(YOUR GOAL):
Copy the material below word for word, starting with the line that contains "Click the reload" and going on through the line that contains "The height and width of the screenshot is (848, 1400).", with both of those lines included.

(DATA LINES):
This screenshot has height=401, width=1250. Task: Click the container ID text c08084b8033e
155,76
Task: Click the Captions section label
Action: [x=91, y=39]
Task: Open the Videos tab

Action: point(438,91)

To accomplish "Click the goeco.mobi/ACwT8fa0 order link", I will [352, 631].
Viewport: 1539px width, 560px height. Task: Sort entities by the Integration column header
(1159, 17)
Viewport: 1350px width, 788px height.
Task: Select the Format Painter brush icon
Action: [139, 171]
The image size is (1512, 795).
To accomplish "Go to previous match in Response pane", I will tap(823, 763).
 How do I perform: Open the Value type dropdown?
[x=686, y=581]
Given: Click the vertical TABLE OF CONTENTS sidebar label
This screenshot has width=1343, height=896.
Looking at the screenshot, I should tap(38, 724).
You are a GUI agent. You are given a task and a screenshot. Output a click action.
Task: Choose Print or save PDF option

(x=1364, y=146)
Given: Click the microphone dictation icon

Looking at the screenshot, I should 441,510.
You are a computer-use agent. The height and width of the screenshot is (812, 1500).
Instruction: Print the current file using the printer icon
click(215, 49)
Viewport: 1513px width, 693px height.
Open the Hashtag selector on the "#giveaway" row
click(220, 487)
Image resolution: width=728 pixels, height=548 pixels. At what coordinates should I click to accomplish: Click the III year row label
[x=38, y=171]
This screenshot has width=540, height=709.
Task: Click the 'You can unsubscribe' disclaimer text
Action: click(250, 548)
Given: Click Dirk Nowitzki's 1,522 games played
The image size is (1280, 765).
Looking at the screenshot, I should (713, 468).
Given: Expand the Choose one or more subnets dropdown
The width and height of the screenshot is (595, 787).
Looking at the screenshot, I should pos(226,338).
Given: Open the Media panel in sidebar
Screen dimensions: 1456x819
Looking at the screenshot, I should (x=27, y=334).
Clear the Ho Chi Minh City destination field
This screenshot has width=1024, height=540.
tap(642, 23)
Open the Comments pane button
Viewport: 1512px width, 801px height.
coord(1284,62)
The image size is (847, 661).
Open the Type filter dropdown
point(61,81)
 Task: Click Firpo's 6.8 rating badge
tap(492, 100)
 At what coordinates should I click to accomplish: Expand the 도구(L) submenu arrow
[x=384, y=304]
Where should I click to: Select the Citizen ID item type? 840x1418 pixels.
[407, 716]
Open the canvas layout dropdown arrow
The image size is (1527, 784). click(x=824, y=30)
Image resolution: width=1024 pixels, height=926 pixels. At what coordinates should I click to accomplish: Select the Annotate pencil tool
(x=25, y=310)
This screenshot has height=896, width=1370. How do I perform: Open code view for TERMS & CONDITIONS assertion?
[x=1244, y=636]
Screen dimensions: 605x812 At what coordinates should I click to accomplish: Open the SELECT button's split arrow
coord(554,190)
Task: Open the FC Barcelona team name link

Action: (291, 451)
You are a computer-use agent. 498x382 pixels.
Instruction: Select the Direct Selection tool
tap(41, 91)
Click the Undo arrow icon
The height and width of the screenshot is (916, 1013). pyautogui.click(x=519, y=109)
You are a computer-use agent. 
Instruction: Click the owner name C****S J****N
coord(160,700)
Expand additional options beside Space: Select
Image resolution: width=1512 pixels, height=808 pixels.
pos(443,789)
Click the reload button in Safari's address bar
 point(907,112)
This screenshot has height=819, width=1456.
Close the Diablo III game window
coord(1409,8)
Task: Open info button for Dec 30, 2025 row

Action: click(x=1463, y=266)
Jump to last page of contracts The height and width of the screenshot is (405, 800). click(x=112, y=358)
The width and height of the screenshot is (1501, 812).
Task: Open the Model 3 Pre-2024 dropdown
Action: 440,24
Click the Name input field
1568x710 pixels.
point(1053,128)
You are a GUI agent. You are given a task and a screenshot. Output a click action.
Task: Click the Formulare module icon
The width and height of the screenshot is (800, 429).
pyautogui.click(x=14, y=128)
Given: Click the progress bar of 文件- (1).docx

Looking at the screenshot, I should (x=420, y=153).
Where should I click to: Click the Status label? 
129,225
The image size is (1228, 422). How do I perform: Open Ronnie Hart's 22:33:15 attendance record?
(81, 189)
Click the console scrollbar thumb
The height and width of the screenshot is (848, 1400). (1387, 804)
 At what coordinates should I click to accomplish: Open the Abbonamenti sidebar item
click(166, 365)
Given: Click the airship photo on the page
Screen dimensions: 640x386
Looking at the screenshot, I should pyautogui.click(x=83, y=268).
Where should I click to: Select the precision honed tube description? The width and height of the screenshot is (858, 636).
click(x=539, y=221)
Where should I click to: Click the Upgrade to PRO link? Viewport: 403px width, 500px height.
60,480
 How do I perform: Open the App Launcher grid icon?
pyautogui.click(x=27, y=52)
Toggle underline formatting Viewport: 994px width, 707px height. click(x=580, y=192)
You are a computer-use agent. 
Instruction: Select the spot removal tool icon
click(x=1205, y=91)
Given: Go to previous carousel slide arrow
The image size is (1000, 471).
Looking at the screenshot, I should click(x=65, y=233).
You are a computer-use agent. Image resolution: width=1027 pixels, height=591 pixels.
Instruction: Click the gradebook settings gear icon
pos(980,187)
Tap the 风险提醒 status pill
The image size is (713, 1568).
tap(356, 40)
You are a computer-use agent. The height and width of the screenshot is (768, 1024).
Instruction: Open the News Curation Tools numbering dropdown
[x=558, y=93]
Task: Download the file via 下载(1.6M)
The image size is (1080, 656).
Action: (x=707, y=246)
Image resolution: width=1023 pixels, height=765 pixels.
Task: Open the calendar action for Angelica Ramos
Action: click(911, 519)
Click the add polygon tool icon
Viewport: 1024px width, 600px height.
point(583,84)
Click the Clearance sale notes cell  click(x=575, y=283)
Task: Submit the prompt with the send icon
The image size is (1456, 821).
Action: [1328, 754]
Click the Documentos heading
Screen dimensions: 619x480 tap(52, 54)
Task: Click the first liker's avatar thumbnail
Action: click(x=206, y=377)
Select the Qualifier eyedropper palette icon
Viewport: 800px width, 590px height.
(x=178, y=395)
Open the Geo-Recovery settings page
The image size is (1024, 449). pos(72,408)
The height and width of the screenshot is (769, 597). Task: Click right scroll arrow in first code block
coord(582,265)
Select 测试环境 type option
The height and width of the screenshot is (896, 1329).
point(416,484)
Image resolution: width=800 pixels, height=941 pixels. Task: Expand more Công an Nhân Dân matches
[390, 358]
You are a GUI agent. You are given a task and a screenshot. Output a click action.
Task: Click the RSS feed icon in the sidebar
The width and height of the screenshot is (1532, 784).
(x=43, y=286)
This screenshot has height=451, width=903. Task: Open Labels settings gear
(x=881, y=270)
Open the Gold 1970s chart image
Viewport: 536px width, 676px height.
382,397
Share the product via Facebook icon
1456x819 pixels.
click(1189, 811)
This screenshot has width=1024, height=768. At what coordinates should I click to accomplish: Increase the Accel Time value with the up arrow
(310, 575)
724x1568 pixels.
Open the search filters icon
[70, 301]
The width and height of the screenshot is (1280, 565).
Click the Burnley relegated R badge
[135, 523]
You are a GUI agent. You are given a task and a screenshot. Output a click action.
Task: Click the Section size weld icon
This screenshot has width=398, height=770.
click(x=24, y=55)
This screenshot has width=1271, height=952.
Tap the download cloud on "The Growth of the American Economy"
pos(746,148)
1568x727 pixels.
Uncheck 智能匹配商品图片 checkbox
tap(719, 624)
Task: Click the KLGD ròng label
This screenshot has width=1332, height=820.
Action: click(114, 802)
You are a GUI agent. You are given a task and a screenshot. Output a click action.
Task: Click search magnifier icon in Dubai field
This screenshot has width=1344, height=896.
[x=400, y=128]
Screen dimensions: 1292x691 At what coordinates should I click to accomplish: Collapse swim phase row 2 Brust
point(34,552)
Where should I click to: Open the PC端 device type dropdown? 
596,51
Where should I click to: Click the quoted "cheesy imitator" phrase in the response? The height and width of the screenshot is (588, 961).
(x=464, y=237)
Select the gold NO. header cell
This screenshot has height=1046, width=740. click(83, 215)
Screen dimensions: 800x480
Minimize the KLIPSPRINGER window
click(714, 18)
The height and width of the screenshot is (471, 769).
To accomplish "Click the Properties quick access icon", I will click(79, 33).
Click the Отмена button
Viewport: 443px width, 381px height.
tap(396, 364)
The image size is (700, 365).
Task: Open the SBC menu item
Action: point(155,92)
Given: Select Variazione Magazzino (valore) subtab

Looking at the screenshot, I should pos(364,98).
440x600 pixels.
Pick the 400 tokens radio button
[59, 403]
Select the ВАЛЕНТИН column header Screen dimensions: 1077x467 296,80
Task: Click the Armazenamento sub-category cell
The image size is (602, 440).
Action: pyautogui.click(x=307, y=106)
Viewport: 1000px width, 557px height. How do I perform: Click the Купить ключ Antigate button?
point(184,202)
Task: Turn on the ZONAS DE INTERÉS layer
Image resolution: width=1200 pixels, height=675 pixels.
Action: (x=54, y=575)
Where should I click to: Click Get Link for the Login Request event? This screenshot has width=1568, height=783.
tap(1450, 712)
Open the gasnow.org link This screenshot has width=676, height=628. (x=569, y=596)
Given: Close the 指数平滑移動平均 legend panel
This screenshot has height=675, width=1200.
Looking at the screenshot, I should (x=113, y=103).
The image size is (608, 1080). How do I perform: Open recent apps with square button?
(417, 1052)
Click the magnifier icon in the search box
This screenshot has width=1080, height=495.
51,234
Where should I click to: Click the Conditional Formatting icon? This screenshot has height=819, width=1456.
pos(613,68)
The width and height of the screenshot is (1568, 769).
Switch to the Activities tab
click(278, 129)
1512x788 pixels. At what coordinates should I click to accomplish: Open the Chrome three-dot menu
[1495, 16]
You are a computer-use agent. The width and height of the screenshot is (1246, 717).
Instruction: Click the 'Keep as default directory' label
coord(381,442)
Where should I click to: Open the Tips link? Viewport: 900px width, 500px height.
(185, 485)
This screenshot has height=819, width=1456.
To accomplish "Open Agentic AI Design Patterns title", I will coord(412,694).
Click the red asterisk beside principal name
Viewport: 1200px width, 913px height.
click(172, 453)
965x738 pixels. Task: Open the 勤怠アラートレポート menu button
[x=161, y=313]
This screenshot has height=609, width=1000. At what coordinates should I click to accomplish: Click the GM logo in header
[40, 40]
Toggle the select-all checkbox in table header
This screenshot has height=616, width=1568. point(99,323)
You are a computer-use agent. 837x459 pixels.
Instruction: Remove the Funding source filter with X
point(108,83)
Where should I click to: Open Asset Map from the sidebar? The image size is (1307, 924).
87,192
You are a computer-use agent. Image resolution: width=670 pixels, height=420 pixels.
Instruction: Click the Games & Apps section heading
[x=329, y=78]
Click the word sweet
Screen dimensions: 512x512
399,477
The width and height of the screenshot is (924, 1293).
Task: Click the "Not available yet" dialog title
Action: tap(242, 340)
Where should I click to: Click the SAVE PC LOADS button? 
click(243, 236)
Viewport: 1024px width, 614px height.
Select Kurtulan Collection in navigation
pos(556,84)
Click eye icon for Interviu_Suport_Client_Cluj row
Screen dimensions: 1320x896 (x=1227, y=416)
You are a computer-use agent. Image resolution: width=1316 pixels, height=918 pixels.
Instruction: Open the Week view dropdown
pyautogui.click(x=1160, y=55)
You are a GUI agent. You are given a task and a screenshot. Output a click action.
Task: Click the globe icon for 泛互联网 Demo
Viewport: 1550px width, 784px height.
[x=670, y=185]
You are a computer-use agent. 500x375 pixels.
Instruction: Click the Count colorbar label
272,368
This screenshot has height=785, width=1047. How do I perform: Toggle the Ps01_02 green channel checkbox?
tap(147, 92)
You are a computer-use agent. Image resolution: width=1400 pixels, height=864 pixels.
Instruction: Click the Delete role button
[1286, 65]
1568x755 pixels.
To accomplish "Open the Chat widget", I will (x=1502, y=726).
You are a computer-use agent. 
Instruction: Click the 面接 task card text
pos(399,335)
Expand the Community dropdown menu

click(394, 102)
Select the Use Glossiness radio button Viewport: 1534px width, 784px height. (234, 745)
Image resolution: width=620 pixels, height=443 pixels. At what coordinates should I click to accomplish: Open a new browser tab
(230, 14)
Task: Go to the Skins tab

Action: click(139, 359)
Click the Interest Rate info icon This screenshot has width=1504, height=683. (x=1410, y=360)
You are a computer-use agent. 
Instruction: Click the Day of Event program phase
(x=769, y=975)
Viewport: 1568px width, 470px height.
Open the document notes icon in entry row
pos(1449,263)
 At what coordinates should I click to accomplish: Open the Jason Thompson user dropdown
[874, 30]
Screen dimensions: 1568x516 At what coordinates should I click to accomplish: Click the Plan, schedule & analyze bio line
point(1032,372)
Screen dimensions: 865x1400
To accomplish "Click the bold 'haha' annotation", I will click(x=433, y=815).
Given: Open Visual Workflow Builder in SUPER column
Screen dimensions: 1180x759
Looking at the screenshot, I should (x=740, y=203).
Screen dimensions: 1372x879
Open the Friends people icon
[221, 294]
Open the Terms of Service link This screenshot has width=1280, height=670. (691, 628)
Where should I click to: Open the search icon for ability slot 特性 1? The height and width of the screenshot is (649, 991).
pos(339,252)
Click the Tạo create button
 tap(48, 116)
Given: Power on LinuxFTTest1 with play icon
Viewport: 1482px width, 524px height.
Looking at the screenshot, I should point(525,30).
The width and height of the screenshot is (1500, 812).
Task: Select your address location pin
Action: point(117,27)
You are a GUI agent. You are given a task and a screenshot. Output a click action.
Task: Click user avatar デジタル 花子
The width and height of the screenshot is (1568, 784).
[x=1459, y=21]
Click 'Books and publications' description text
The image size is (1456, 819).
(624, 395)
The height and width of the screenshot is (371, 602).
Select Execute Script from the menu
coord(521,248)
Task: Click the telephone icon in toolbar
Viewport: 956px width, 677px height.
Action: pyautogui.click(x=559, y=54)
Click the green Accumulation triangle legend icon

(REPLY):
Click the reload button in Safari's address bar
 point(907,112)
This screenshot has height=819, width=1456.
Close the Diablo III game window
coord(1409,8)
Task: Open info button for Dec 30, 2025 row

Action: click(x=1463, y=266)
Jump to last page of contracts The height and width of the screenshot is (405, 800). click(x=112, y=358)
The width and height of the screenshot is (1501, 812).
Task: Open the Model 3 Pre-2024 dropdown
Action: 440,24
Click the Name input field
1568x710 pixels.
point(1053,128)
You are a GUI agent. You are given a task and a screenshot. Output a click action.
Task: Click the Formulare module icon
The width and height of the screenshot is (800, 429).
pyautogui.click(x=14, y=128)
Given: Click the progress bar of 文件- (1).docx

Looking at the screenshot, I should (x=420, y=153).
Where should I click to: Click the Status label? 
129,225
The image size is (1228, 422). How do I perform: Open Ronnie Hart's 22:33:15 attendance record?
(81, 189)
Click the console scrollbar thumb
The height and width of the screenshot is (848, 1400). (1387, 804)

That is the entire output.